Son las doce y cuarto de la noche del ya domingo cuando Peter da un brinco al salir de la cama en la que solo estaba acostado concentrado en el techo y todavía con la ropa del sábado y que no se llegó a quitar –porque tal vez sabía que iba a salir–. Ese sábado Agustín lo había llamado y al mismo tiempo que escuchaba del otro lado del tubo al gentío divirtiéndose en el parque temático, le rechazaba por vez número cinco su invitación con la excusa de que debía continuar con trabajos programados. Mentira. No tenía que hacer nada. Solo que entre todo el barullo de aquel gentío también distinguió una carcajada de Lali que seguro le ocasionó algún comentario de sus amigos. Y no es que esté escapando de ella –o sí, tal vez–, sólo que el día anterior tuvieron una discusión, como otra de las tantas, en las que él se negó a continuar con ese vínculo que habían creado y en el que ella dejó en claro lo que sentía y quería, y que lo siguió manifestando hasta esa tarde –Nota de autora: y que lo seguirá sintiendo aunque te opongas, cobarde–. Lali esa tarde se fue y todavía no volvió, y él nunca llegó a decirle que si no está preparado para comenzar una relación con ella o con otra persona, sea seria o no, es porque todavía tiene el fantasma del engaño persiguiéndolo, haciéndole sombra y obligándolo a correr hacia el lado opuesto; nunca llegó a decirle que no es que no guste de ella porque cada vez que la hizo reír después de una pelea tenía ganas de convivir con esas discusiones –que ella convertía en banales– hasta el último de sus días. No llegó a decirle que también le gusta y que también tenía ganas de besarla en ese momento. Y no llegó a decirle que la única manera para poder volver a besarla era si primero desahogaba todos los temores y espantaba todos los fantasmas.

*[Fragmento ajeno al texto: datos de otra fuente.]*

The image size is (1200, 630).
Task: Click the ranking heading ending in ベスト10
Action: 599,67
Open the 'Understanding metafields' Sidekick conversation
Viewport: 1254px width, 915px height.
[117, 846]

–Está todo un poco desordenado porque recién ayer empezamos a sacar todas las cosas de los muebles, pero sentite cómodo –saca dos cajas de cartón que están sobre el sillón y las apoya sobre la mesa.

–¿Estás con alguien? No quería molestar.

–Con mi hermana, Pitt –y esboza una risa mostrando todos los dientes. Porque seguro él pensó que quizás estaba con Máximo o con algún otro que no llevan su nombre– ¿Querés tomar algo? Tengo té de manzanilla.

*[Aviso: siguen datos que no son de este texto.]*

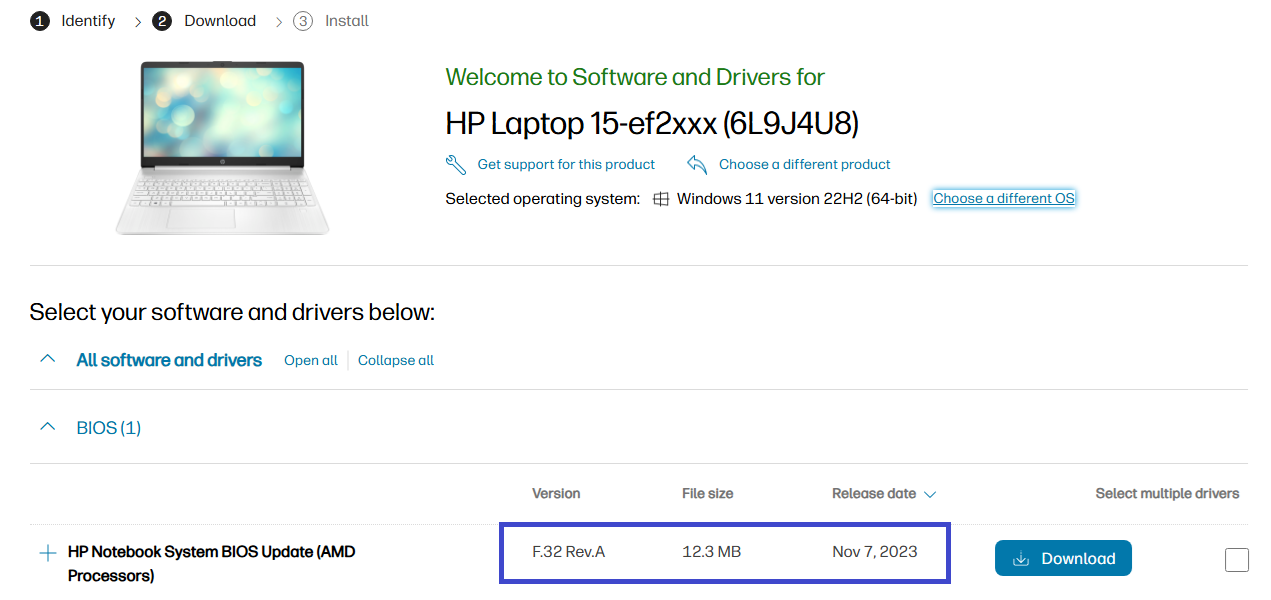Click the Windows grid icon beside the OS name
Screen dimensions: 1271x600
(x=661, y=198)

–No, gracias, está bien –y él también sonríe, porque ella todavía recuerda que ese es su té predilecto. La puerta del baño se abre y Manuela sale vestida con el pijama e intentando enrollar la cortina del baño– hola, Manu.

–¡Ey, hola! –y se alegra un montón, al punto ya de acercarse a abrazarlo. Cuando Sabrina regresa de la cocina con el mate y el termo, los observa y vuelve a sonreír. Es que Manuela es su hermana menor por cuatro años y con Peter siempre tuvo una relación que era más de amistad que de cuñados. Se llevaban tan bien que más de una vez cuando ella discutió con sus padres o se peleó con su novio de aquel momento, tocó timbre en su casa y él le cocinó, la escuchó, la hizo reír y le prestó su cama para dormir– qué lindo verte por acá, no sabía que venías sino me vestía más elegante.

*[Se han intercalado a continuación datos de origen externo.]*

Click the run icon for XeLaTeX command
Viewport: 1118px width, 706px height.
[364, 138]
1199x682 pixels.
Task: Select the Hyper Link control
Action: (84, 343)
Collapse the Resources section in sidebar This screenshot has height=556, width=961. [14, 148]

–No hace falta, siempre estás elegante –y la ayuda a desenvolver la cortina– estás muy cambiada, te cortaste el pelo ¿no?

–¿Escuchaste, Sabrina? Se dio cuenta más rápido que vos –pero ella sólo rodea los ojos mientras cae sentada en el sillón– sí, necesitaba hacer un cambio. Me quería teñir pero todos se opusieron, viste cómo son los de mi familia.